What to do:
Continue the profile of Alan Gerry below from its final sentence, not the listing that follows it.

Passage to read:
Alan Gerry is a longtime benefactor and steward of Syracuse University, and also a military veteran. You should know his story, because it’s a Syracuse University story – one that speaks to our past, our present, and our future.
The son of Russian immigrants, Alan Gerry’s hometown was Liberty, NY. During WWII, Gerry dropped out of high school to join the United States Marine Corps and was placed in its electronics program.
After the war and with funding through the G.I. Bill, Mr. Gerry received vocational training that enabled him to start a tiny television repair business in 1951. Four years later in 1956, Gerry took $1,500 from his business and borrowed another $20,000 from seven local businessmen to create a cable TV company. He named the company Liberty Video initially, but after expansion into Pennsylvania and Massachusetts, he renamed it to Cablevision Industries grew it into a major enterprise.
Gerry’s company filled a clear market demand and became the country’s eighth-largest cable provider and largest privately owned cable company in the U.S., with 64 cable systems, 2,500 employees and 1.3 million subscribers in 18 states. In 1996, Alan Gerry sold Cablevision Industries to Time Warner Cable (TWC) for $2.7 billion, which landed him on the Forbes list of wealthiest people in America. Business Insider named him one of the 20 top billionaires to start literally from nothing.
Alan Gerry later founded Granite Associates, LP, an investment company focused on startup companies and emerging technologies in telephony and communications. He currently serves as chairman and CEO, assisting others hoping to make an impact in the communications industry as he had done.

[Excerpts from a dataset]
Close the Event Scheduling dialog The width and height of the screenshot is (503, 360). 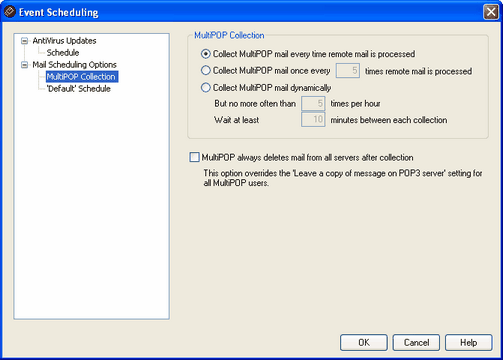pyautogui.click(x=491, y=12)
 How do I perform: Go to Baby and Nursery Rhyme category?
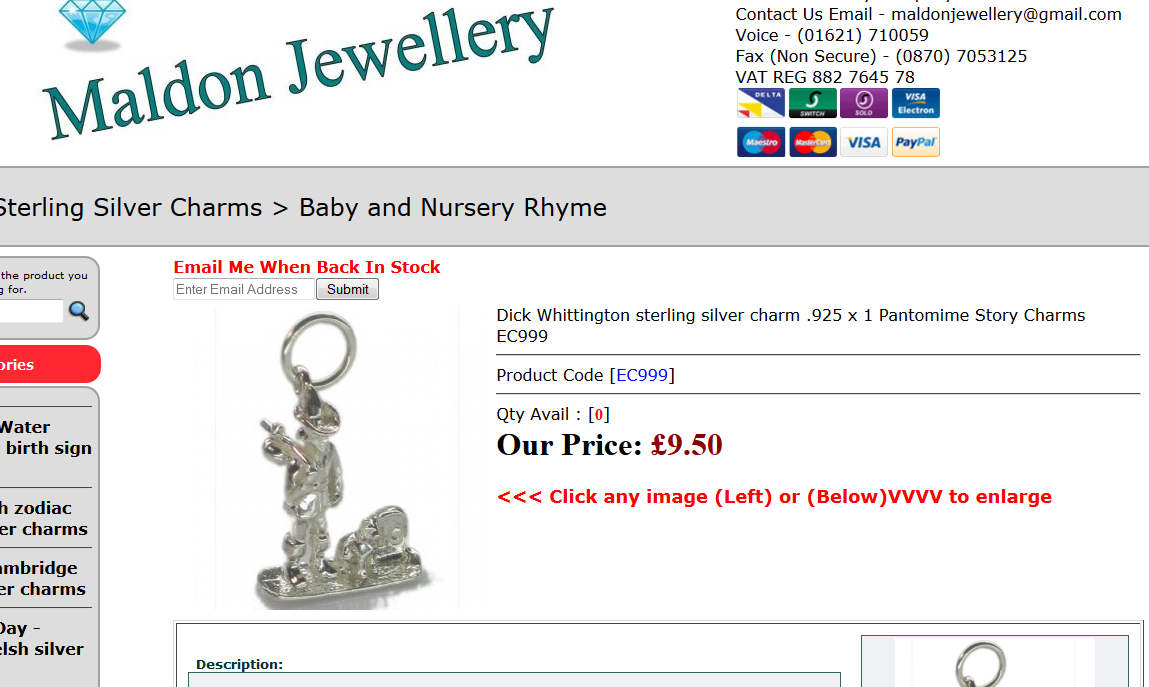click(x=453, y=208)
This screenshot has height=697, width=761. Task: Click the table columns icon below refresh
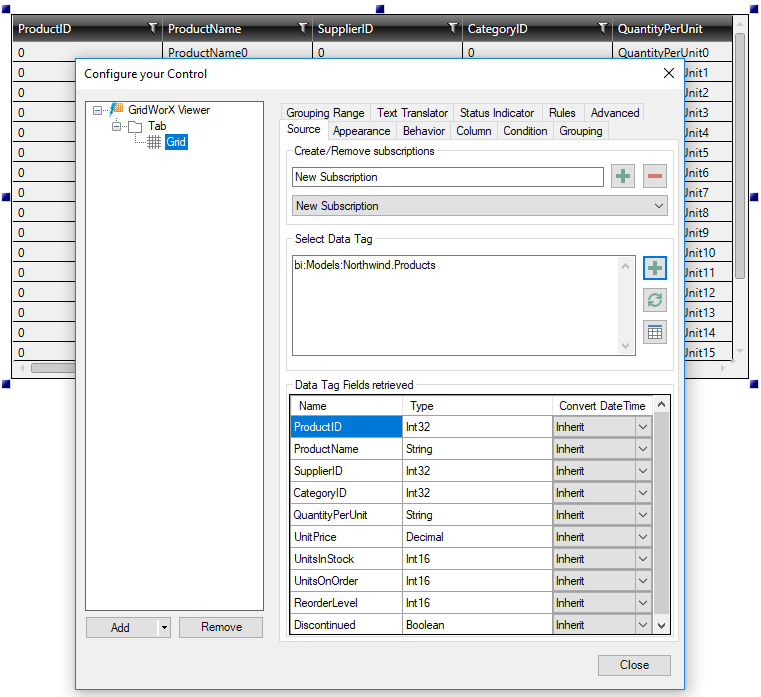[x=655, y=333]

Answer for the task:
Alan Gerry’s philanthropic and civic engagement goes on, as he created the Gerry Foundation, an organization dedicated to stimulating the economic revitalization of Sullivan County, NY. In addition, Gerry purchased and resurrected the original 1969 Woodstock festival site, renaming it the Bethel Woods Center for the Arts; established the Paul Gerry Dialysis Center in Sayre, Pennsylvania; and, along with other medical donations, is involved in Boston University’s research program in finding a cure for amyloidosis, a rare disease of the kidneys and heart. Alan Gerry continues to be a major benefactor of schools, colleges, medical institutions, and investment companies.
Accolades in the communications industry include his Vanguard Award in 1995 and induction into the Cable Television Hall of Fame in 2000. Gerry also received the Entrepreneur-of-the-Year Award from the New England chapter of the Institute of American Entrepreneurs, the Distinguished Citizen Award from the Boy Scouts of America, and the Americanism Award from the Anti-Defamation League. He received an Honorary Doctorate in Business Administration from Roger Williams University and one in Humane Letters from the State University of New York.
Notably, Alan Gerry maintains a long-standing philanthropic affiliation with Syracuse University, serves on our Board of Trustees, and is the namesake of the Alan Gerry Center for Media Innovation at the Newhouse School of Public Communications. Alan Gerry is an innovator, a philanthropist, and a family man, exemplifying dedication to the progression of communication and technological advances.
Alan Gerry is a benefactor and steward of Syracuse University and a veteran of the U.S. military. You should know his story.